In contrast, Figure 3 shows the estimated power curves for another dimension of the SF-36: RP, which can only take one of five discrete values (as shown in Figure 1c), for detecting a simple location shift (mean difference) δ = 5. For these data a simple location shift of δ = 5 is equivalent to a standardised effect size Δ Normal = 0.17 and pNoether = Pr(Y > X) = 0.55. Since three-quarters of the pilot sample scored 100, the bootstrap methods under the location shift model, taking into account the bounded and non-Normal distribution of the data suggest a mean difference d of 1.2 and p = Pr(Y > X) = 0.51. The power curves shown in Figure 3 diverge greatly and the simple location shift hypothesis may not be appropriate for this outcome. Figure 3 clearly shows the value of the bootstrap in investigating the impact of the bounded HRQoL distributions on the power of the hypothesis test.

Figure 3
figure 3

Estimated power curves for the SF-36 Role Physical dimension using general population data (females aged 16–45), based on α = 0.05 (two-sided) with 10,000 bootstrap replications SF-36 Role Limitations Physical Dimension (General Population Females aged 16–45); n= 487; mean = 85.5; sd = 29.1; 75.4% scoring 100.

Finally, Figure 4 shows the estimated power curves for the Vitality dimension of the SF-36. This computer simulation suggests that if the distribution of the HRQoL dimension are reasonably symmetric (Figure 1b), and the proportion of patients at each bound is low, then under the location shift alternative hypothesis, the t-test appears to be slightly more powerful than the MW test at detecting differences in means.

Figure 4
figure 4

Estimated power curves for the SF-36 Energy/Vitality dimension using general population data (females aged 16–45), based on α = 0.05 (two-sided) with 10,000 bootstrap replications SF-36 Energy Dimension (General Population Females aged 16–45); n= 487; mean = 59.3; sd = 21.1; 1% scoring 100.

Use of the bootstrap to estimate Type I error

The bootstrap methodology provides an ideal opportunity to consider Type I errors.
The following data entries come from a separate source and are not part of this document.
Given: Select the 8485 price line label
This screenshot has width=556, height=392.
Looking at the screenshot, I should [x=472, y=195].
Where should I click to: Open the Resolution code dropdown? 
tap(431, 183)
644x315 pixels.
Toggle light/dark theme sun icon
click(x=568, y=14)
Resampling Algorithm 1 can easily be adapted for this. It simply involves modification of step 1 and not adding δ to the second simulated sample of patients. Under the true null hypothesis of no difference in distributions, the actual Type I error rate can be computed by determining the proportion of simulated cases which had significance levels at or below its nominal value. For a nominal Type I error rate of α = 0.05, we would expect 5% (or 0.05) of the bootstrap samples to give a (false-positive) significant result under the true null hypothesis of no difference in distributions. The robustness of each test can then be determining by comparing the actual Type I error rates to the nominal Type I error rates.
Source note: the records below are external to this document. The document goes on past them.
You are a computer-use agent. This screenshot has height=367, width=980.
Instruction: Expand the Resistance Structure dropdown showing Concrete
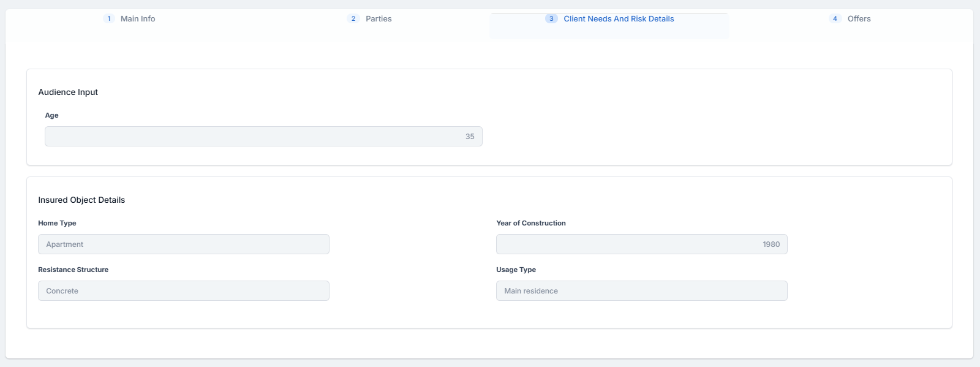coord(184,291)
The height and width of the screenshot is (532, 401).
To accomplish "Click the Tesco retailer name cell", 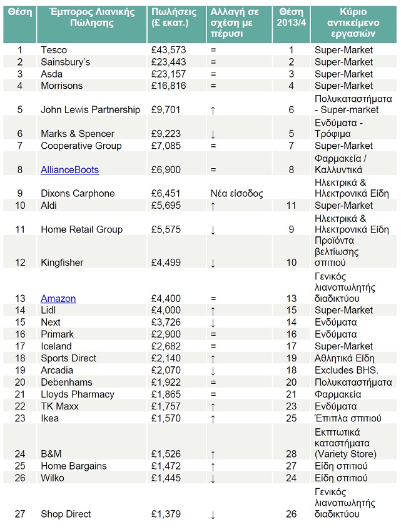I will coord(54,50).
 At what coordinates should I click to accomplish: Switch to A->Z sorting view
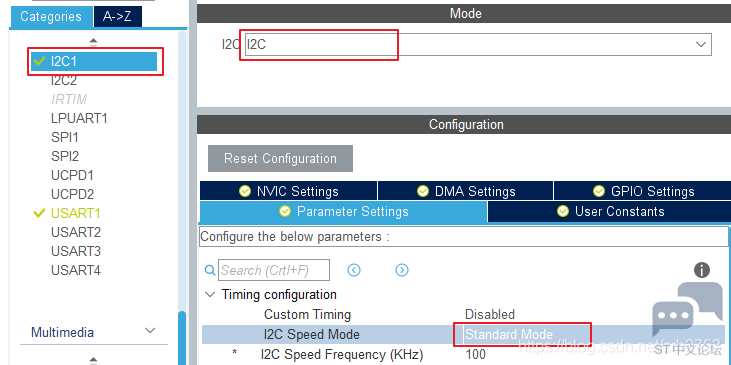click(x=117, y=17)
Statistical tests are said to be robust if the observed Type I error rates are close to the pre-selected or nominal, Type I error rates in the presence of violations of assumptions [24, 25]. Sullivan and D'Agostino [26] describe a test as 'robust' if the actual significance level does not exceed 10% of the nominal significance level (e.g. less than or equal to 0.055 when the nominal significance level is 0.05). They describe a test as 'liberal' if the observed significance exceeds the nominal level by more than 10%. Finally, they describe a test as 'conservative' if the actual significance level is less than the nominal level. A 'conservative' test is of less concern, as the probability of making a Type I error is controlled.
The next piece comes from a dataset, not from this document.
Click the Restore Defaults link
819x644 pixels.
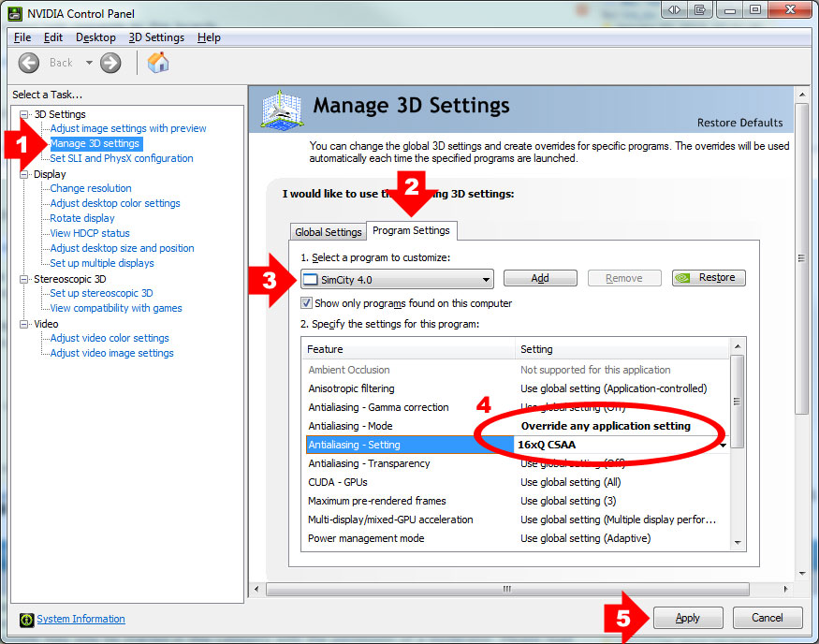coord(739,123)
The overall actual significance levels relative to a nominal level of 0.05 under the null hypothesis of no treatment differences for the GH and RP dimensions are displayed in Table 3 for a variety of sample sizes. Both tests (t-test and MW) are 'robust' tests of the equality of means (and distributions) for both the GH and RP outcomes.

Table 3 Actual significance levels for t-test and MW test relative to nominal α = 0.05: using general population data (females aged 16–45) for the GH and RP dimensions [10]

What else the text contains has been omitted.